U.S. Pat. No. 3,131,834 A discloses a device for the dosed release and, particularly, atomization of a pressurized liquid from a container via a dosing valve. However, the device or dosing valve is not designed for pressurized filling. Instead, the pressure valve is designed for filling using the “undercup method.” The dosing valve is held by a cap which seals the container. It has an inner valve housing which is enclosed peripherally by an additional dosing chamber that is bounded by an outer wall that reaches to the cap.
There is a need for a dosing valve that allows particularly for the enlargement of the dosing volume as needed while having a simple, cost-effective design.

SUMMARY OF INVENTION

One aspect of the invention consists in providing a dosing valve and a device for the dosed output of a preferably cosmetic liquid as well as the use of such a device and a method, wherein the dosing volume of the dosing valve designed for pressurized filling is enlarged with the use of a simple, cost-effective design and, in particular, while making use of existing valve constructions.
According to the proposal, the dosing valve has a fixed additional container which is connected to the dosing chamber and enlarges same.
According to a first aspect, the additional container is disposed on the valve housing such that it is spaced away from the cap.
According to a second, alternative or additional aspect, the additional container has an outer contour in one section which tapers toward the cap.
In this manner, an enlargement of the dosing chamber and hence of the dosing volume of the dosing valve is achieved in a simple manner, and the dosing valve is designed and suitable for pressurized filling despite the additional container.
A further aspect of the present invention which can optionally be implemented independently consists in providing the additional container with an ascending channel. This is beneficial in the event of the quick and/or complete emptying of the additional container, even with an overall large dosing chamber and dosing volume.

SHORT DESCRIPTION OF DRAWINGS

Further advantages, features, characteristics and aspects of the present invention follow from the claims and the following description of two preferred embodiments and dosing on the basis of the drawing.
FIG. 1 shows a schematic representation of a first proposed device with a proposed dosing valve for the dosed release of a cosmetic liquid with opened inlet valve;
FIG. 2 shows a schematic sectional representation according to FIG. 1 with closed inlet valve; and
FIG. 3 shows a schematic sectional representation of a second proposed device with closed inlet valve.

DETAILED DESCRIPTION OF PREFERRED EMBODIMENT

In the figures, the same reference symbols are used for same or similar parts, equal or comparable characteristics and advantages being achieved even if a repeated description is omitted.

══════════════════════════════

• [Problems to work on]:
(a) In the dosing valve passage, where is the additional container disposed according to the first aspect?
(b) Please copy the entries word for word, from the start of the entries through the line containing "[x=294, y=292]", with both ends included.

══════════════════════════════

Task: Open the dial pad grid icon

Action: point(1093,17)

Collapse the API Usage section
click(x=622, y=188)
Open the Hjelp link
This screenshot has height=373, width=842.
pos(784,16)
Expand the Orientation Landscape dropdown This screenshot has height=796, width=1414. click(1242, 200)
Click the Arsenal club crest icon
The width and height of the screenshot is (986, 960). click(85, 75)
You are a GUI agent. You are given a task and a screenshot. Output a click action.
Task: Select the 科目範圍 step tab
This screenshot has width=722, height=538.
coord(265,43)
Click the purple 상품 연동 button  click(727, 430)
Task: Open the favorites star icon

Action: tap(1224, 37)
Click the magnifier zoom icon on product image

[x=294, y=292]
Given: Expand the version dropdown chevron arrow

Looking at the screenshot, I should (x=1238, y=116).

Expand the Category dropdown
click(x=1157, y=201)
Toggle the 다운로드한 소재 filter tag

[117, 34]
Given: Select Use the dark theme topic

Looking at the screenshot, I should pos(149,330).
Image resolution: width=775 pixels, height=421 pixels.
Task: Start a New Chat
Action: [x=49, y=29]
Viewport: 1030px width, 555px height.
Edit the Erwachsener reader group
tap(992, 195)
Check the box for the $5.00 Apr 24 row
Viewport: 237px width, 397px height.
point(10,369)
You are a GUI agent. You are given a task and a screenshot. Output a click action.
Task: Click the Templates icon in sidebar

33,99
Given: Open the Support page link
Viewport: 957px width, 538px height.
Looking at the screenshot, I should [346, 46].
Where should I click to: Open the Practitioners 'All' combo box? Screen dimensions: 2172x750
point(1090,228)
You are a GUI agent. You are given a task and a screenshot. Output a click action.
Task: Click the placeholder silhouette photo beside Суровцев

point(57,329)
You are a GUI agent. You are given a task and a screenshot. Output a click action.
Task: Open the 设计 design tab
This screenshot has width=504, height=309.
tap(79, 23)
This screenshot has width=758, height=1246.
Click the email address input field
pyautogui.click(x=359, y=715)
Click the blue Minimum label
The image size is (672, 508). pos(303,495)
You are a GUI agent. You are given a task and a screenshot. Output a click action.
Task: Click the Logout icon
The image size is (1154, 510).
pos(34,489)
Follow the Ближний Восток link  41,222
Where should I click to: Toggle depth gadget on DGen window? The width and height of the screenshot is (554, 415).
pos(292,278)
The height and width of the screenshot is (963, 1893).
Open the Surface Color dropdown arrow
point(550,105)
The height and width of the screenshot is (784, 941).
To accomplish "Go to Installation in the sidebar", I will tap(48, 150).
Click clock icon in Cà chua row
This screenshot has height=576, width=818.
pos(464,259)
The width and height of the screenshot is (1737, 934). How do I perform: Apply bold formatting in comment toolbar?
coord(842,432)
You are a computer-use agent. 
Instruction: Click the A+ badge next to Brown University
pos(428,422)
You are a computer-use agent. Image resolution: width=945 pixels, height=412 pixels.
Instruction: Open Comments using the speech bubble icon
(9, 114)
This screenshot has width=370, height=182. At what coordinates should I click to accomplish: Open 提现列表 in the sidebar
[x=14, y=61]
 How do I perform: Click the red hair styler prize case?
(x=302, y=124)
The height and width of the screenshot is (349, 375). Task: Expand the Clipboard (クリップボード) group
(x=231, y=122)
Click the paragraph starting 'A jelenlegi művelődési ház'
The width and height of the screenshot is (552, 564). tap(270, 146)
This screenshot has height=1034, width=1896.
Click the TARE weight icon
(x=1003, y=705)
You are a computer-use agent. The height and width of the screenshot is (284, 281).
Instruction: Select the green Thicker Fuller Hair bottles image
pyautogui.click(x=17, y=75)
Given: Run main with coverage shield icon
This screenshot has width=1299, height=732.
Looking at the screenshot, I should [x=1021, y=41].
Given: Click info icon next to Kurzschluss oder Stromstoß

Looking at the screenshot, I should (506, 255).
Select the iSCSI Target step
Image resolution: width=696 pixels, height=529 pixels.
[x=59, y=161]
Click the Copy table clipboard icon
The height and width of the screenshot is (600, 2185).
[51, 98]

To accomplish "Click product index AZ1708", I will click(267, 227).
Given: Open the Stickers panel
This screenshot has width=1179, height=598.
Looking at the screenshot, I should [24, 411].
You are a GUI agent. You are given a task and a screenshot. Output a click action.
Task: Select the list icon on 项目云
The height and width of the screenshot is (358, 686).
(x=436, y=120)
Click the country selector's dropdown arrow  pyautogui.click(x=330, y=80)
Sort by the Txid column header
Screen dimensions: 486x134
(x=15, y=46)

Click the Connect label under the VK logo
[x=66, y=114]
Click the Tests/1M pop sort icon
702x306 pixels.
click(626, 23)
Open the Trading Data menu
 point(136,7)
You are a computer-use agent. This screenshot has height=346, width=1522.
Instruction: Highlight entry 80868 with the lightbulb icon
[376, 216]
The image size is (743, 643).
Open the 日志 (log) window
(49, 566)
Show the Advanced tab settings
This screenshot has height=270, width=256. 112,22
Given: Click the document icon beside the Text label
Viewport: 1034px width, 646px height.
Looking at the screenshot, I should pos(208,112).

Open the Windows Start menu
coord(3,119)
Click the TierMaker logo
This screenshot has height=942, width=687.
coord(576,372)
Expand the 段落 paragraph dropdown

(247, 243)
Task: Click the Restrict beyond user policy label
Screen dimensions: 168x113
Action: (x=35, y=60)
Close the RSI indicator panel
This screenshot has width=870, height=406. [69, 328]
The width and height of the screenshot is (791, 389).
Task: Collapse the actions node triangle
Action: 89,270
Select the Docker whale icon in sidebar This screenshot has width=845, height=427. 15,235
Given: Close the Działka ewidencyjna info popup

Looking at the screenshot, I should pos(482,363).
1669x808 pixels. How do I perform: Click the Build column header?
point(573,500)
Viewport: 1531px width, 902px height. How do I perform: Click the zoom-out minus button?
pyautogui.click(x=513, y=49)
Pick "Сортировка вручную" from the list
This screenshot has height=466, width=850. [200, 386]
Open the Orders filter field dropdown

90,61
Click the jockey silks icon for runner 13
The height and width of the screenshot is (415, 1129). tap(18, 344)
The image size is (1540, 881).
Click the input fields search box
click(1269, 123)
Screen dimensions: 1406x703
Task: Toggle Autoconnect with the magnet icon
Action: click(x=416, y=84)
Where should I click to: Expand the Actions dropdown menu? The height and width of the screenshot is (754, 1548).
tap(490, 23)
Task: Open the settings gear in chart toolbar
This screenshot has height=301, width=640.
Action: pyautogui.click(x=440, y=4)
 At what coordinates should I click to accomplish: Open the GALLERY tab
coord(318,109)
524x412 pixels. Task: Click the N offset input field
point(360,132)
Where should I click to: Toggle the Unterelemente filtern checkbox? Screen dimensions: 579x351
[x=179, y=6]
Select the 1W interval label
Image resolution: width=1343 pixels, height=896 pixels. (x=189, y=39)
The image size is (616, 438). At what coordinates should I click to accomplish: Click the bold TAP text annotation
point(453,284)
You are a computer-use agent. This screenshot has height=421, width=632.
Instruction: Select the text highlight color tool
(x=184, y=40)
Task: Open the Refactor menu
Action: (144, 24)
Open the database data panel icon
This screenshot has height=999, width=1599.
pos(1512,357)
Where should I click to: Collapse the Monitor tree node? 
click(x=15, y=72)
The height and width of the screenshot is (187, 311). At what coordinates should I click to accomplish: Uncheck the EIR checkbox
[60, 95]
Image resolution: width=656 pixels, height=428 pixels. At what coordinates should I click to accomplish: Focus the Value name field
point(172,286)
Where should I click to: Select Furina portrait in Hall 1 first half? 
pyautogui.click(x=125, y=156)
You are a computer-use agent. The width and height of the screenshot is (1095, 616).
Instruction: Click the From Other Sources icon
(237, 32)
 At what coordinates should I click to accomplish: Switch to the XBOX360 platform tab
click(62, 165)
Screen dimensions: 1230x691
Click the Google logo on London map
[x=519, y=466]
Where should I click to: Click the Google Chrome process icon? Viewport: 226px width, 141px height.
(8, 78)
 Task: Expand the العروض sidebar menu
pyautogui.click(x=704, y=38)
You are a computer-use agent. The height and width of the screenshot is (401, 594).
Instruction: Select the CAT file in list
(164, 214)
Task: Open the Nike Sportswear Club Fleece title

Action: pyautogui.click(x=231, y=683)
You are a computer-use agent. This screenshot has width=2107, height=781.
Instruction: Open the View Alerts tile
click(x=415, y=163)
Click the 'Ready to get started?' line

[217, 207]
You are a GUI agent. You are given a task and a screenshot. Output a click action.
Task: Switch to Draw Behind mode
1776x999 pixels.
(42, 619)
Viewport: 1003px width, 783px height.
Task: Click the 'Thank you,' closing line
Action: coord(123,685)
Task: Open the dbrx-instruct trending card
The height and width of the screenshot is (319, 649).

══════════════════════════════

• [Final answers]:
(a) On the valve housing, spaced away from the cap.

(b)
Task: Open the dial pad grid icon

Action: point(1093,17)

Collapse the API Usage section
click(x=622, y=188)
Open the Hjelp link
This screenshot has height=373, width=842.
pos(784,16)
Expand the Orientation Landscape dropdown This screenshot has height=796, width=1414. click(1242, 200)
Click the Arsenal club crest icon
The width and height of the screenshot is (986, 960). click(85, 75)
You are a GUI agent. You are given a task and a screenshot. Output a click action.
Task: Select the 科目範圍 step tab
This screenshot has width=722, height=538.
coord(265,43)
Click the purple 상품 연동 button  click(727, 430)
Task: Open the favorites star icon

Action: tap(1224, 37)
Click the magnifier zoom icon on product image

[x=294, y=292]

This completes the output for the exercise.